Governo Lula ignora compromisso da reforma tributária e empurra dívida bilionária para o próximo presidente

Aporte obrigatório de R$ 8 bilhões vira apenas R$ 80 milhões no Orçamento — gesto que abala a confiança na reforma, irrita governadores e cria um rombo inevitável para o futuro do país.

A reforma tributária nem entrou de vez em campo e o governo Lula já tropeça na primeira grande promessa feita a estados, municípios e ao setor produtivo. O projeto da LDO de 2025 simplesmente não incluiu os R$ 8 bilhões destinados ao Fundo de Compensação de Benefícios Fiscais (FCBF), criado justamente para amortecer perdas durante a transição do atual sistema para o novo modelo de impostos.

O governo reservou apenas R$ 80 milhões, algo como 1% do valor combinado. Para muitos, um gesto que soa como desrespeito ao acordo que sustentou a aprovação da reforma.

Por que o fundo é tão importante?

O FCBF foi pensado como a base de confiança da reforma. Estados e empresas aceitaram abrir mão dos antigos benefícios fiscais de ICMS porque a União prometeu ressarcir essas perdas entre 2025 e 2032.

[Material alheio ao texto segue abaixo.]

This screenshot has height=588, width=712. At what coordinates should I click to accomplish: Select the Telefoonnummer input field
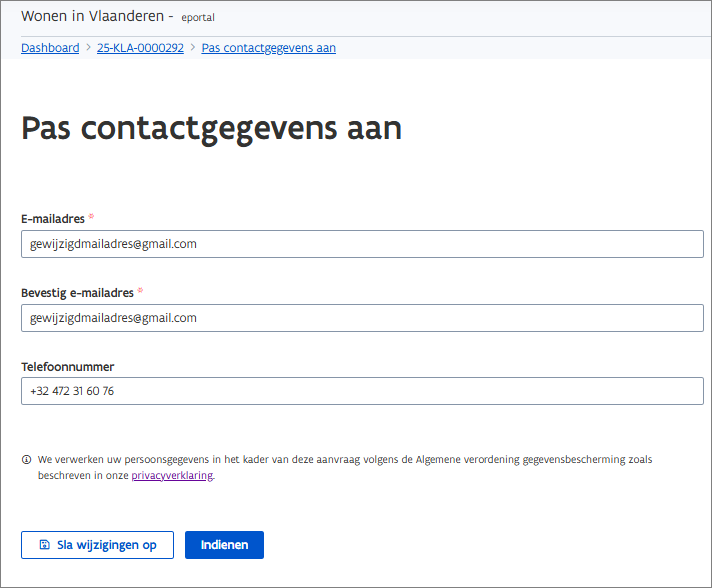tap(362, 391)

No papel, o governo federal deveria repassar R$ 160 bilhões ao fundo ao longo de oito anos, começando com os R$ 8 bilhões já previstos para 2025. Esse montante garantiria uma transição estável até a chegada do IBS, o novo imposto que substitui o ICMS em 2033.

Sem o dinheiro, toda a engenharia política — e a frágil confiança construída — fica ameaçada.

A justificativa oficial — e a descrença geral

O governo argumenta que os pagamentos reais só começariam em 2029 e que, por isso, não haveria urgência em colocar o valor integral no orçamento de 2025.

Mas especialistas não compraram essa explicação. Para eles, trata-se de um descumprimento direto da Emenda Constitucional 132 — uma quebra de palavra que fere a segurança jurídica e joga incertezas sobre a reforma.

Economistas classificam o gesto como uma espécie de “calote institucionalizado”, ou, no mínimo, uma manobra para aliviar o caixa deste ano às custas de quem assumir o país daqui para frente.

A conta chega — e chega alta

Empurrar os R$ 8 bilhões para frente não faz o problema desaparecer. Pelo contrário: o próximo governo receberá a dívida corrigida pela inflação, consumindo espaço do orçamento que deveria ser usado para investimentos, serviços públicos e políticas sociais.

O presidente eleito em 2026 poderá se ver encurralado entre três opções impopulares:

  • aumentar impostos,
  • cortar gastos,
  • ou aceitar mais inflação.

Ou seja: ganha tempo agora, mas cria um problema mais caro — e mais explosivo — para depois.

Risco de desmonte da reforma tributária

A decisão também acende um alerta vermelho entre governadores e setores econômicos que apoiaram a reforma à base de confiança. Ao perceberem que o primeiro compromisso já foi desrespeitado, cresce o temor de que outros pilares também possam ruir.

Esse movimento pode gerar uma enxurrada de ações judiciais, atrasar etapas cruciais da implementação do IBS e, na prática, sabotar o maior redesenho tributário do Brasil em décadas.

Para muitos, o governo abriu mão de estabilidade em troca de um alívio momentâneo — um recuo que enfraquece o pacto federativo e coloca em xeque todo o processo.